Hi there! Click here to read the first part of this series. While this piece can be enjoyed as a standalone, reading the first part adds deeper context.
The last time I hated myself was in 2017, after I lost 8 pounds in three days from a stomach virus I contracted during my time studying abroad in Spain.
Now it’s 2022, and I hate myself again.
I’ve stopped eating and I’m back to being hauntingly skinny. “Open up,” my cousin says, guiding a spoonful of eggs into my mouth.
I close my eyes and swallow, focusing all my energy on keeping them down. “I’m full,” I mutter, turning my head away.
“That was your first bite. Here, eat one more,” she urges, pushing another spoonful towards me. I turn my head to avoid it, too drained and nauseated at the thought of food.
I never imagined I’d end up like this, being spoon-fed like a helpless infant. I take a swig from a glass of water, trying to wash down the guilt of being a burden.
Living alone wasn’t an option for me after what happened in Oklahoma—partly because I’d already moved out of my apartment a month earlier due to rising rent costs, but mostly because I couldn’t be left alone for long periods of time.
I still remember how I felt flying home, the trauma trailing me to Texas and consuming me completely.
The flight from Oklahoma was miserable, but thankfully, my mom was with me.
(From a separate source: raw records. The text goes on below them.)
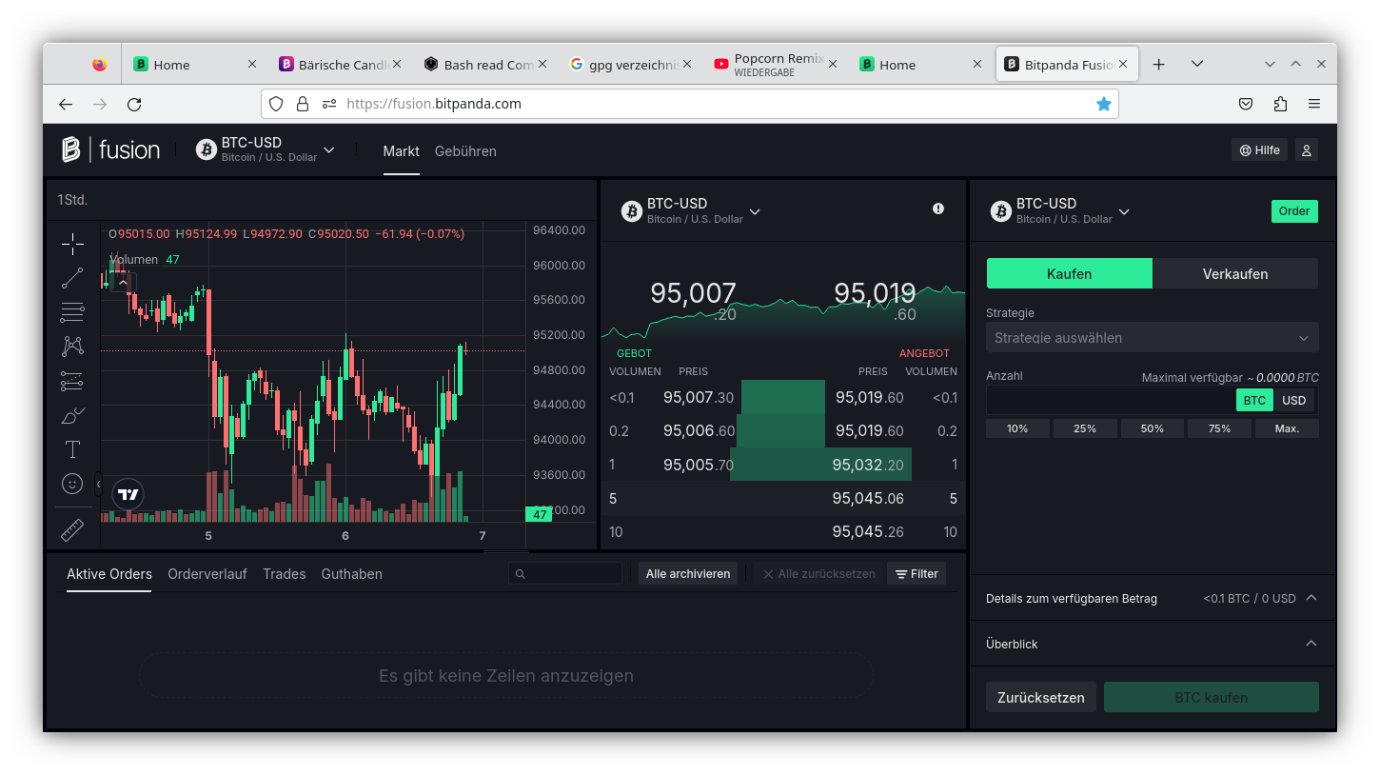
Task: Click the order book info icon
Action: [938, 209]
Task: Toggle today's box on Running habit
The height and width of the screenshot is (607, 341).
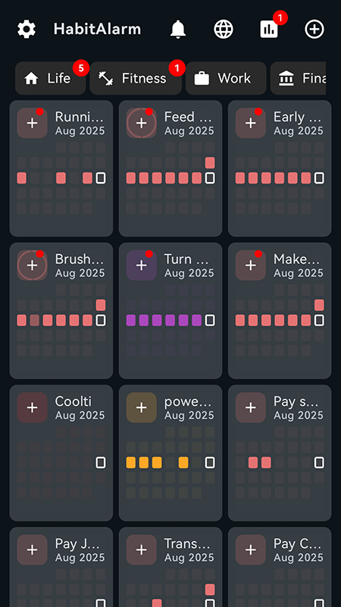Action: pos(101,178)
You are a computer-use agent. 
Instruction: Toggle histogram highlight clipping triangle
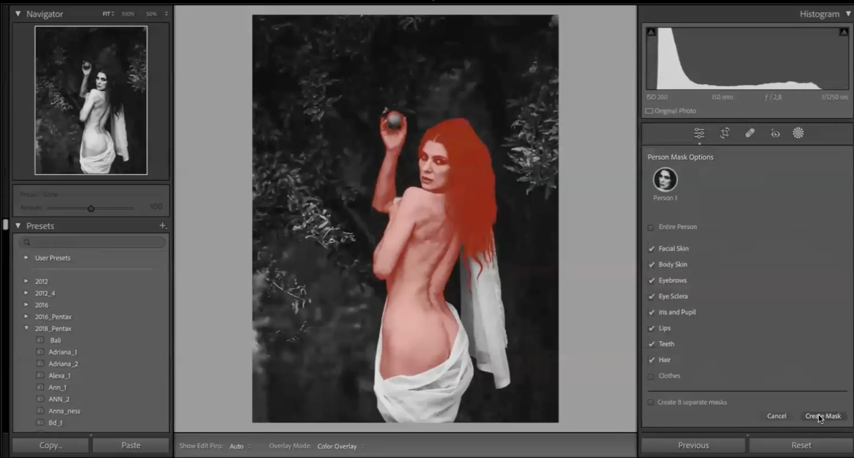click(844, 32)
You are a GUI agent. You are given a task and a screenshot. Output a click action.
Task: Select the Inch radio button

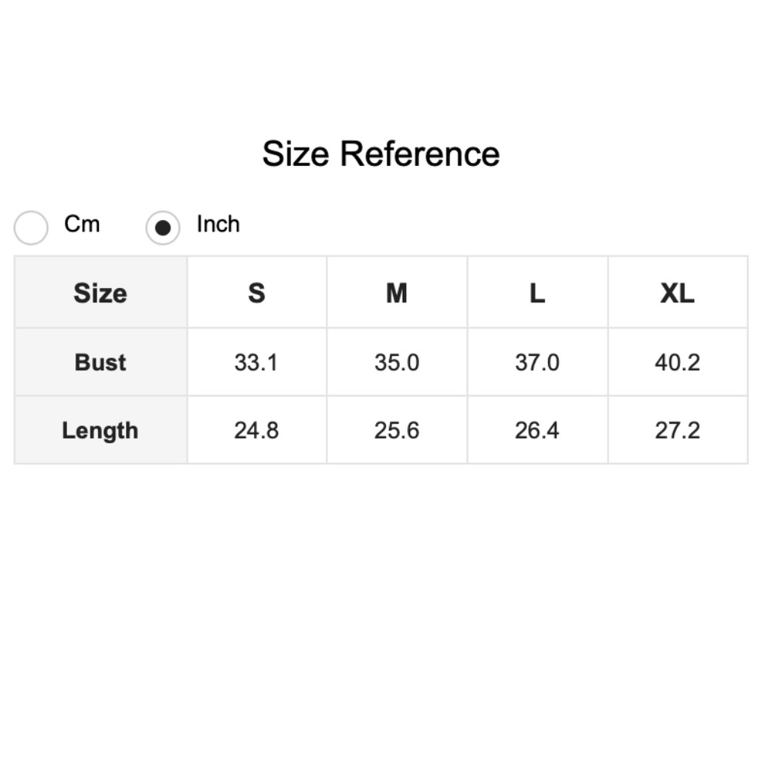point(163,228)
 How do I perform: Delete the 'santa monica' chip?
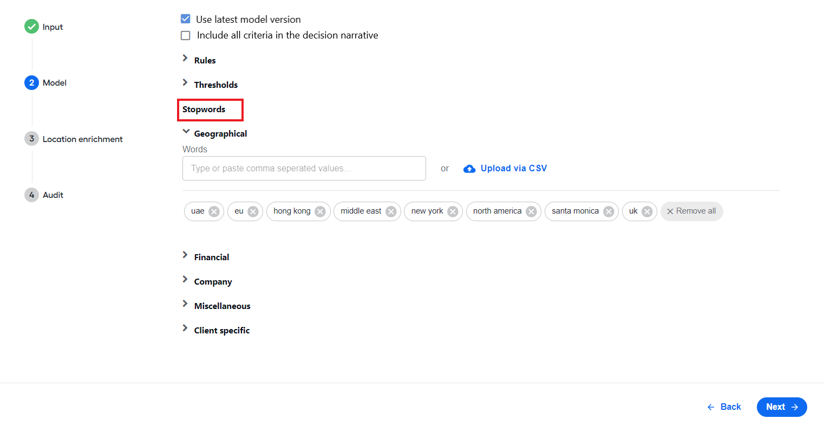coord(609,211)
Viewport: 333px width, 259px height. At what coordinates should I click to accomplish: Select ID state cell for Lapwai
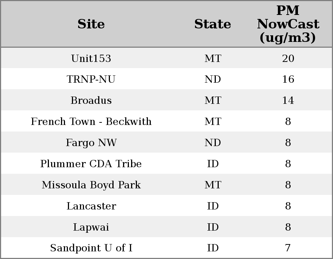click(213, 227)
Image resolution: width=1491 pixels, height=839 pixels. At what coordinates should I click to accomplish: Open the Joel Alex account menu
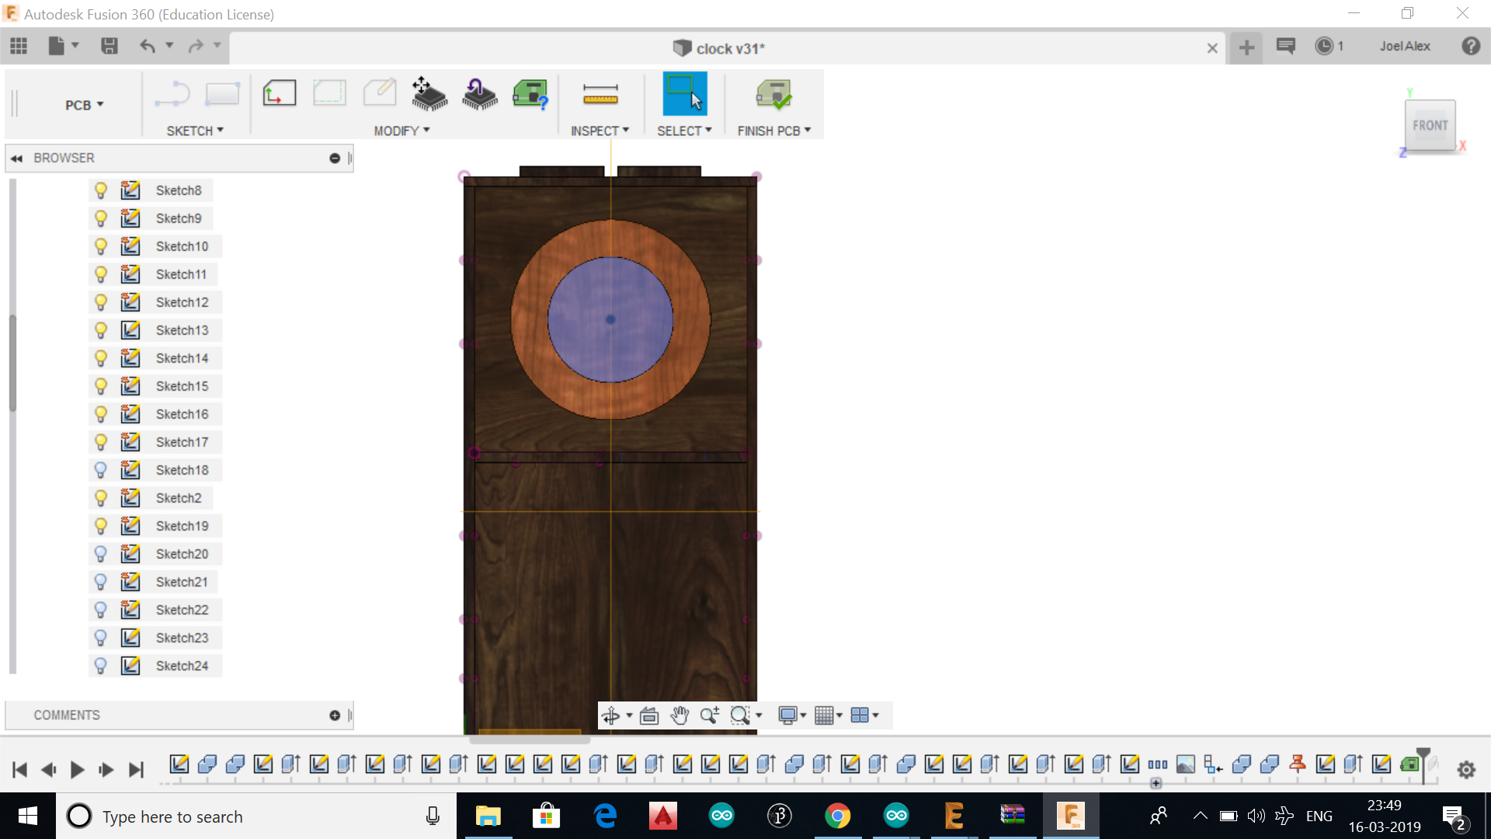tap(1404, 47)
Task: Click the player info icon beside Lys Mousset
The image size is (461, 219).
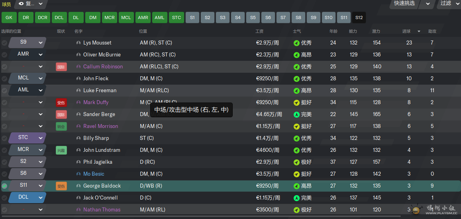Action: (x=78, y=43)
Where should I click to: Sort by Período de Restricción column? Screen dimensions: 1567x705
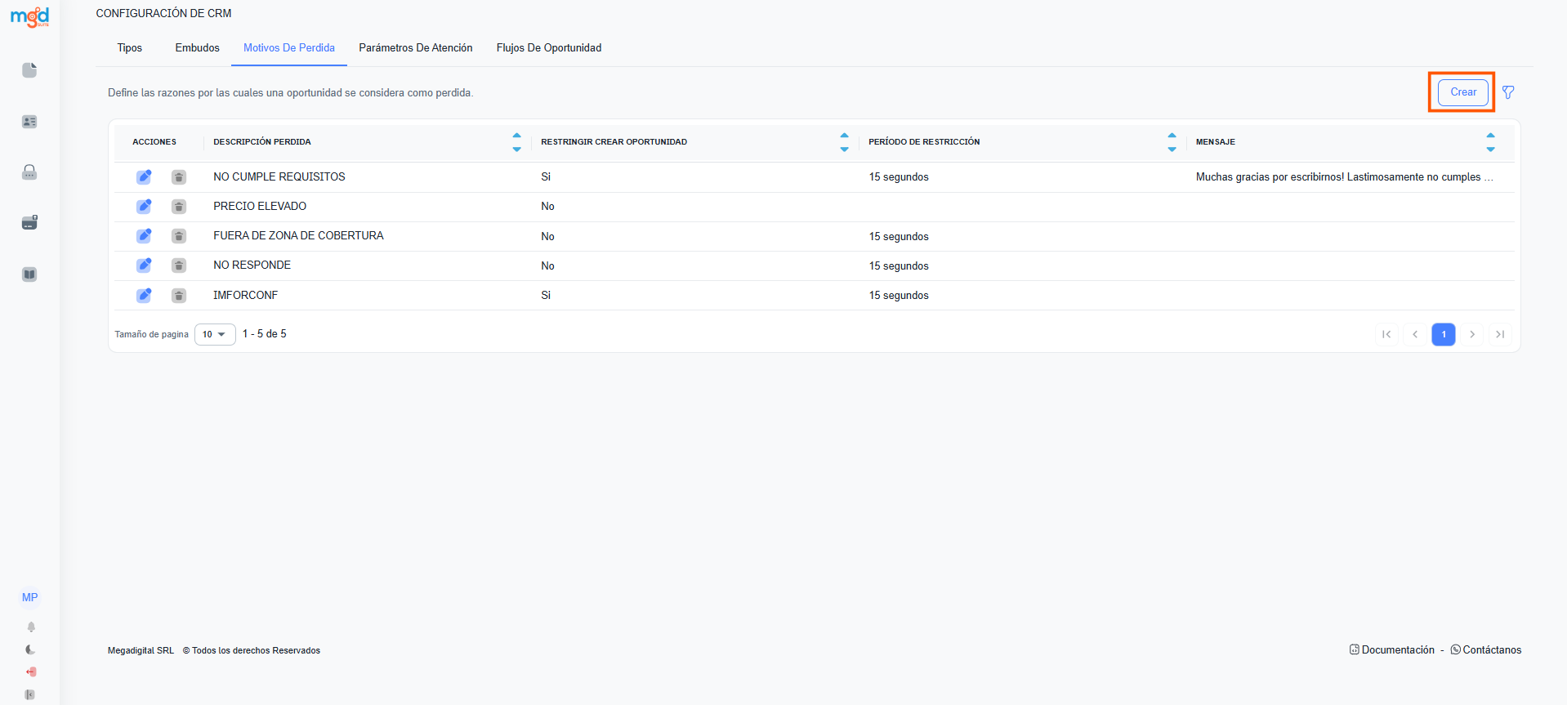click(x=1172, y=142)
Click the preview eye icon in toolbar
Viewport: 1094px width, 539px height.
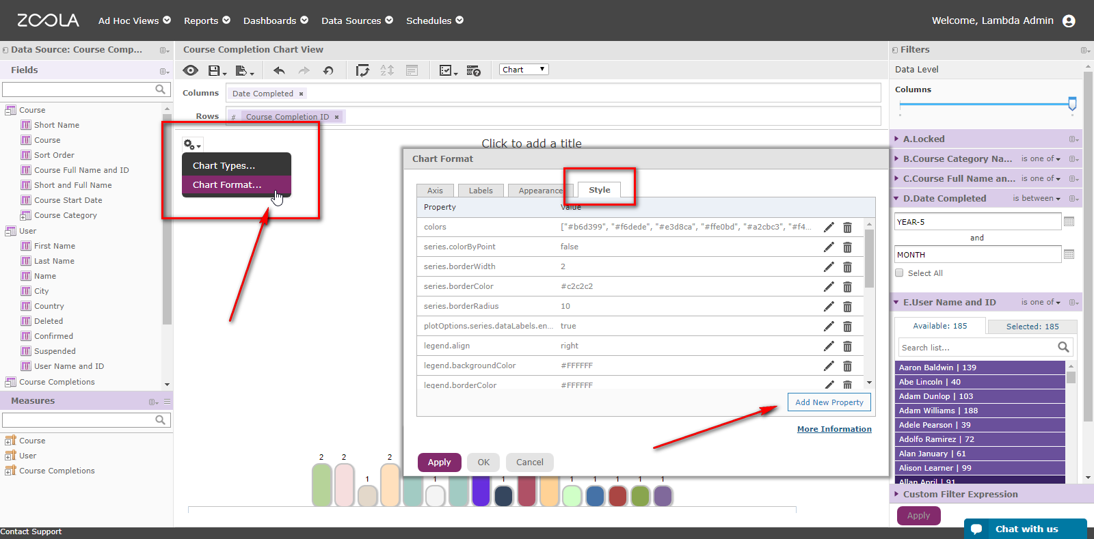click(191, 70)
She had flown to Oklahoma just before my ER visit and stayed with me for a week until it was time to head back home to Texas.
She made sure I ate, got out of bed, and held me together while I fell apart, reminding me that I was still human and not an empty shell.
On the plane, I spent the entire time with my head on her shoulder, eyes closed, and taking slow, deep breaths.
After my stress-induced anxiety attack at work, it felt like my body had learned how to spiral into an episode on demand, making me more susceptible to triggers. Being alone was the worst trigger of all.
When it was time for my mom and me to part ways in Dallas, I was in worse shape than when we’d arrived.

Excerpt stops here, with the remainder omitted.